Snip from a report I filed for Wired News:
Albert Swank Jr., a 55-year-old civil engineer in Anchorage, Alaska, is a man with a mission. He wants to install a nuclear particle accelerator in his home. But when neighbors learned of plans to place the 20-ton device inside the house where Swank operates his engineering firm, their response was swift: Not in my backyard.
Local lawmakers rushed to introduce emergency legislation banning the use of cyclotrons in home businesses. State health officials took similar steps, and have suspended Swank's permit to operate cyclotrons on his property.
"Some of the neighbors who are upset about the cyclotron have started calling it SHAFT — Swank's high-energy accelerator for tomography," attorney Alan Tesche said. "Part of what's got everyone so upset is we're not sure when it's going to arrive on the barge. We know Anchorage is gonna get the SHAFT, but we just don't know when." Tesche is also the local assemblyman who represents the area where Swank and his cyclotron would reside.

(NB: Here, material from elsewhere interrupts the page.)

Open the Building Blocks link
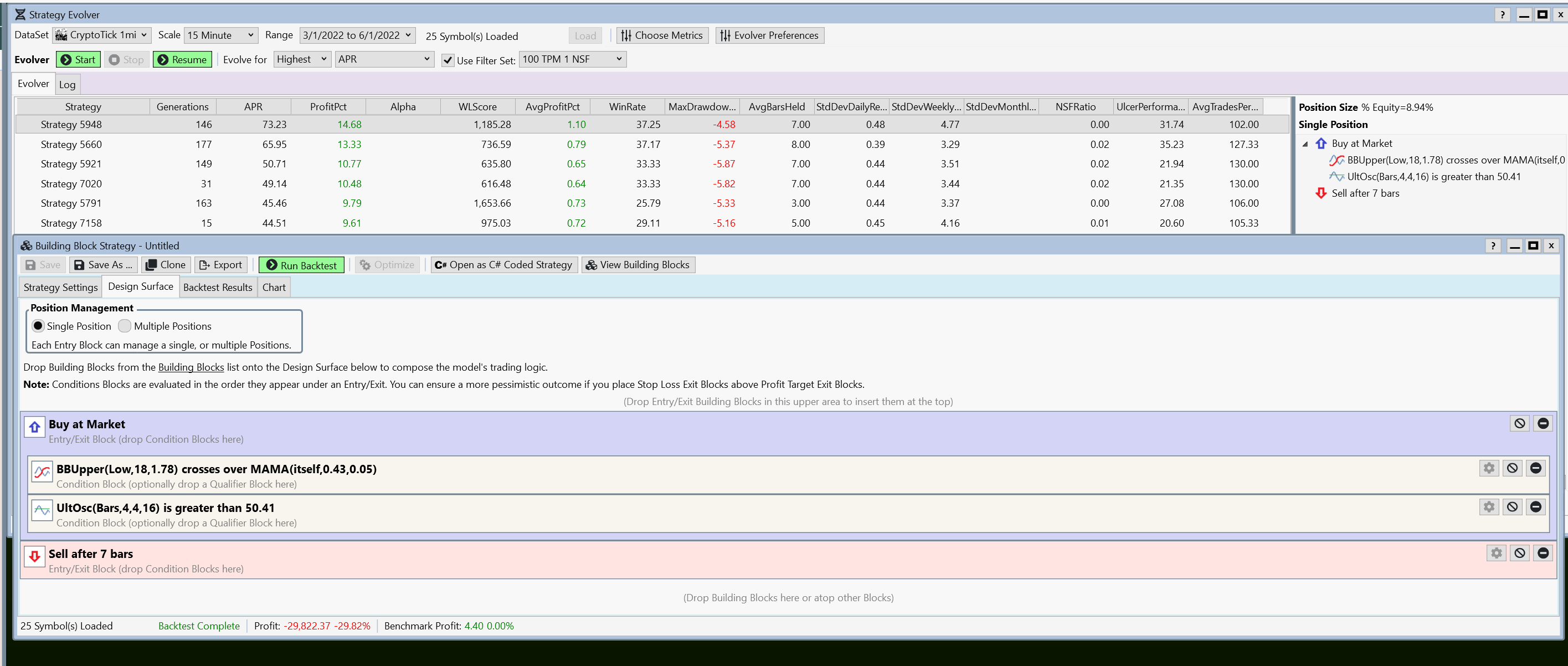 point(191,367)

Johns Hopkins University agreed to donate the used cyclotron, which is roughly six feet tall by eight feet wide, to Swank's business, Langdon Engineering and Management. The devices are relatively scarce in Alaska, and are used to produce radioactive substances that can be injected into patients undergoing PET scans.
Link.
Image: When Mr. Swank was 17, he built this cyclotron at his home — in the same living room where he wants to install the larger, 20-ton model from Johns Hopkins (actually, it weighs more like 40 tons when you include all the shielding and stuff).